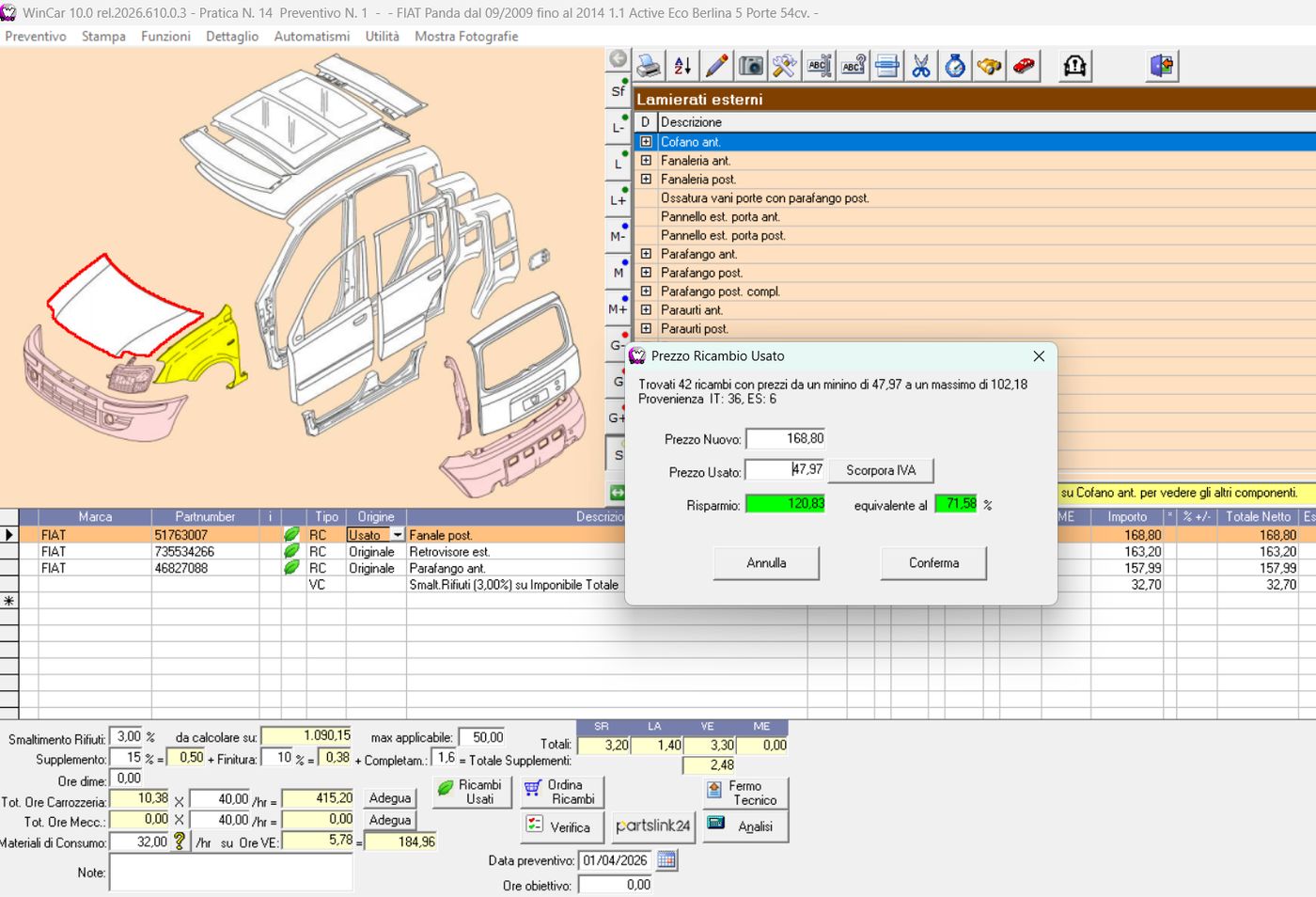Toggle the L+ damage level button
Screen dimensions: 1316x897
pos(618,199)
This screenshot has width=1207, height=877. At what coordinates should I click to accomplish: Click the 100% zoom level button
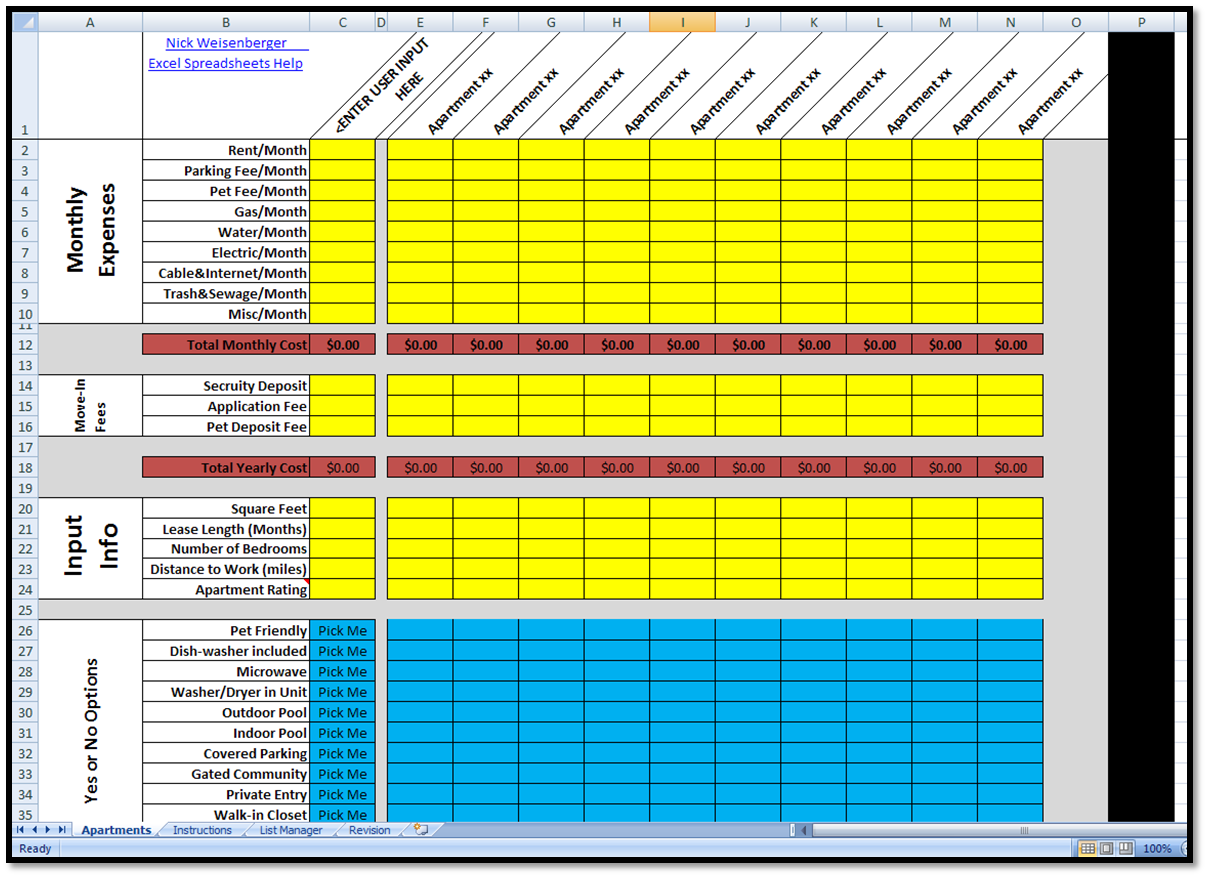(1157, 848)
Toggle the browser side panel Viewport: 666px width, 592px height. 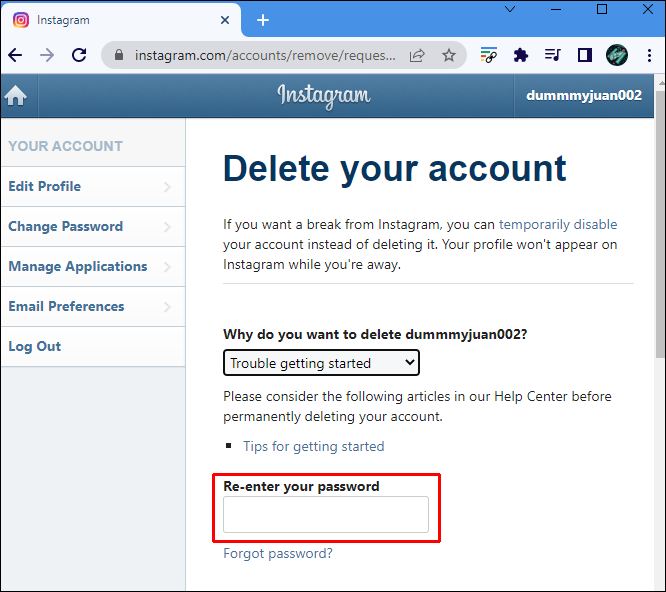click(585, 55)
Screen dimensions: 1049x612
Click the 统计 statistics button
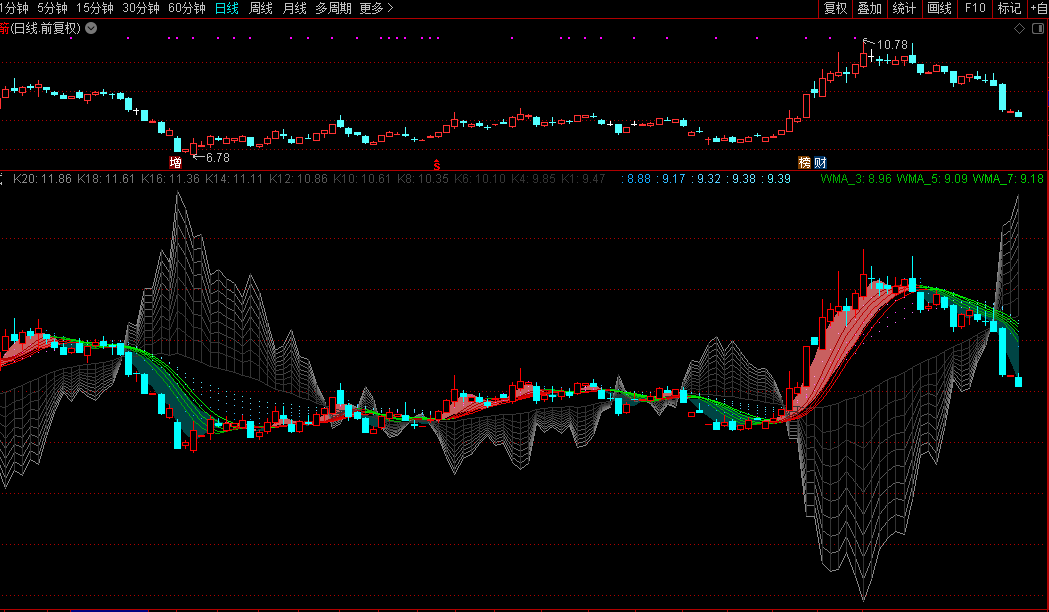click(904, 8)
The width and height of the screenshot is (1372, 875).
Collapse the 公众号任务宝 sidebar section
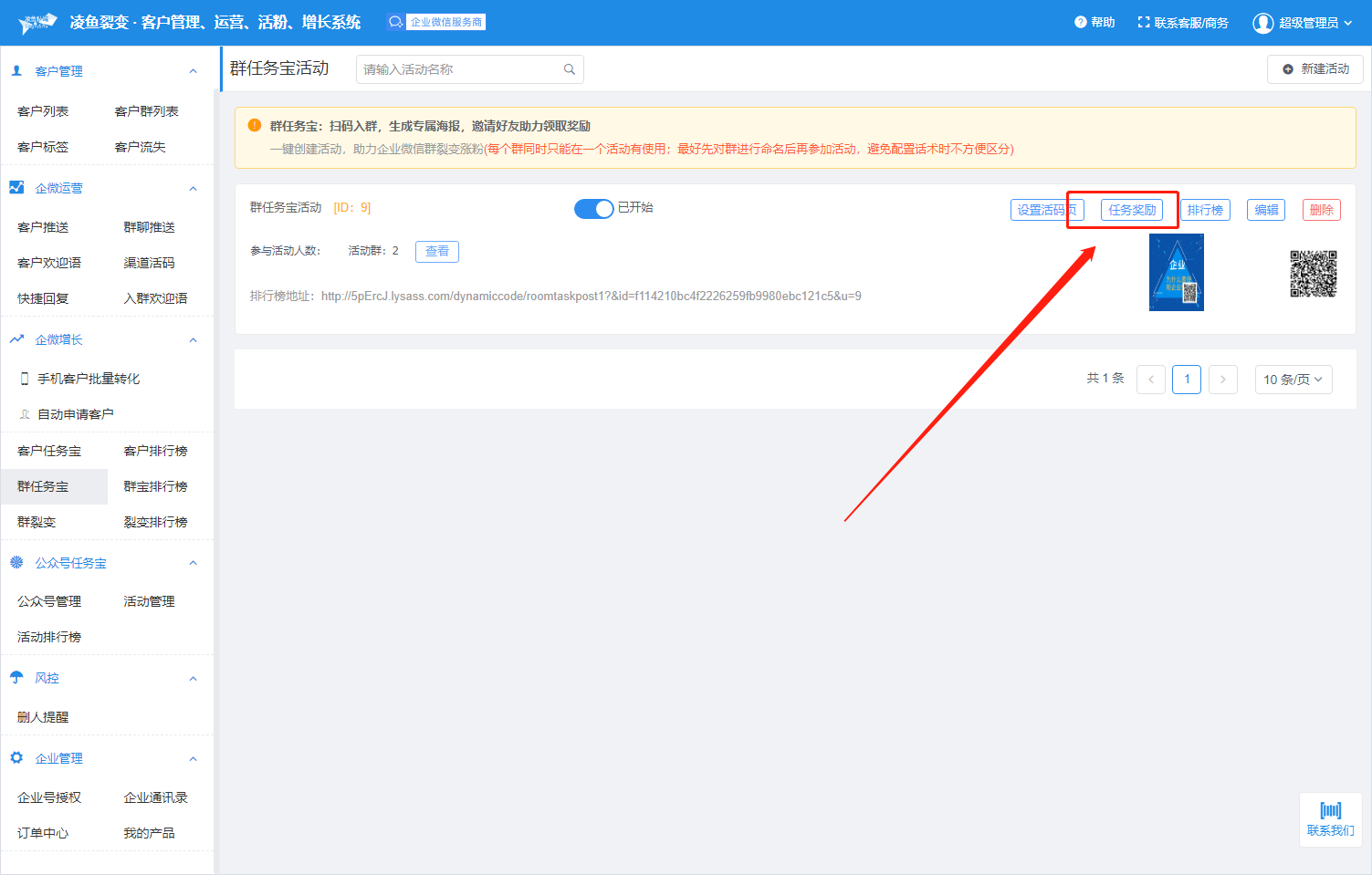point(193,563)
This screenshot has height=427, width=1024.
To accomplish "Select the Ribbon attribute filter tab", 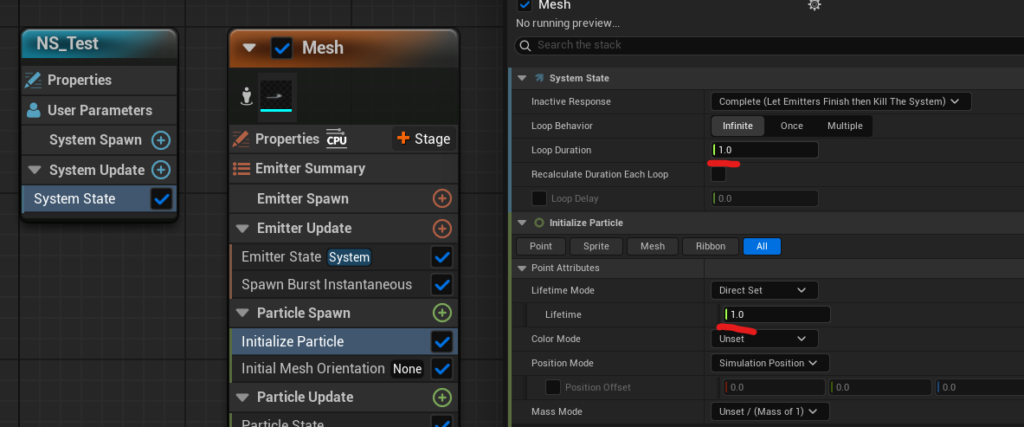I will point(709,246).
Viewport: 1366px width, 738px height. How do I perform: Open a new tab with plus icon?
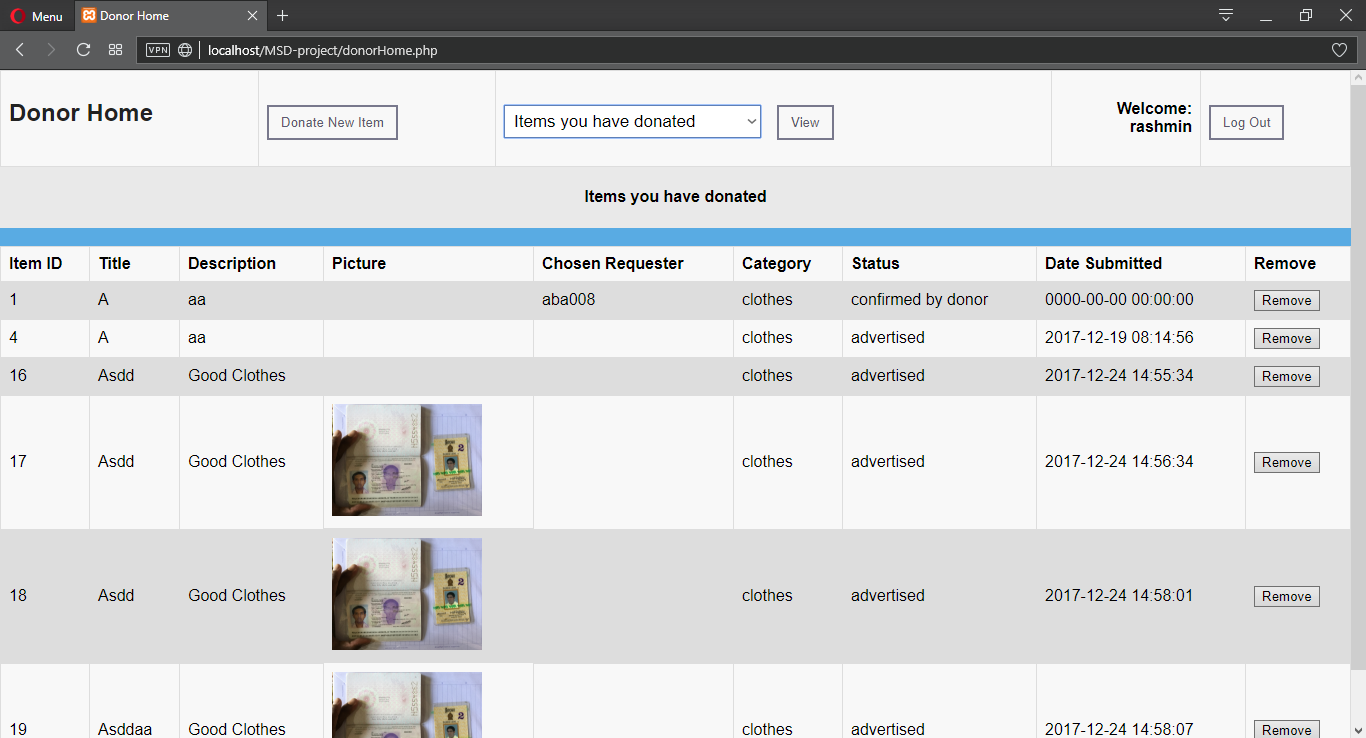tap(282, 16)
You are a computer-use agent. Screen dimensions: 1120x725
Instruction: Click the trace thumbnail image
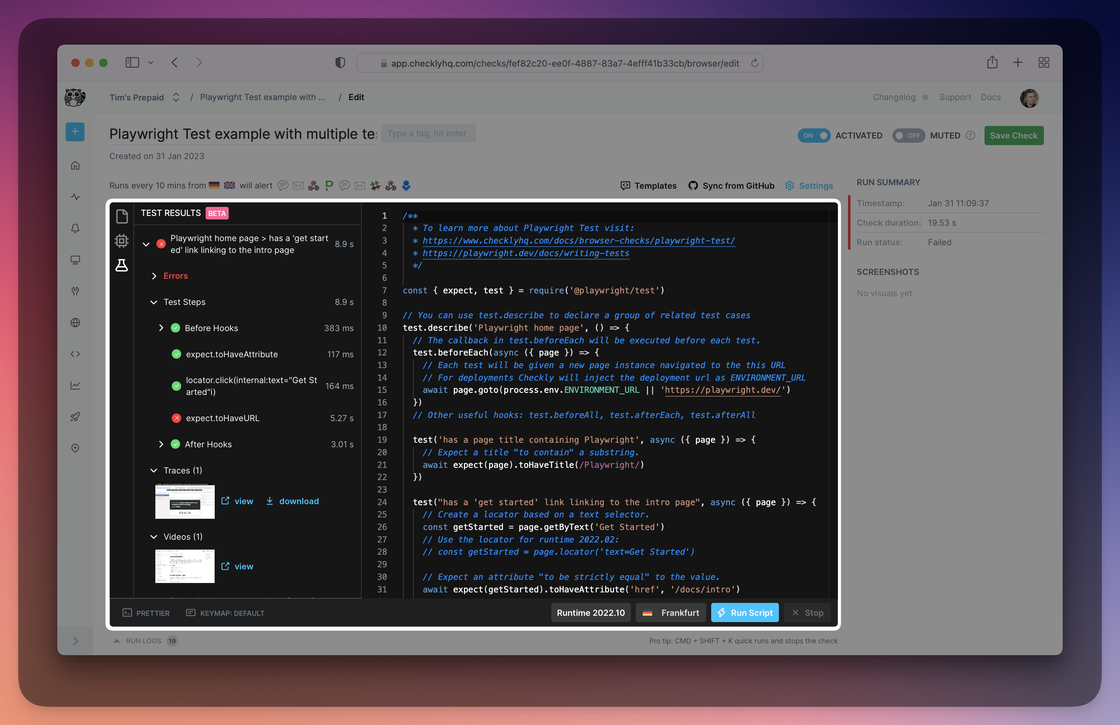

TASK INSTRUCTIONS |
Going by the data above, give back only the lines from the one containing "Screen dimensions: 1049x612" through the one containing "This screenshot has height=427, width=1024.", exactly as they stand, both ends included and no images.

RESULT OF THE TASK |
Screen dimensions: 1049x612
Click the 统计 statistics button
click(904, 8)
The width and height of the screenshot is (1372, 875).
Collapse the 公众号任务宝 sidebar section
point(193,563)
This screenshot has height=427, width=1024.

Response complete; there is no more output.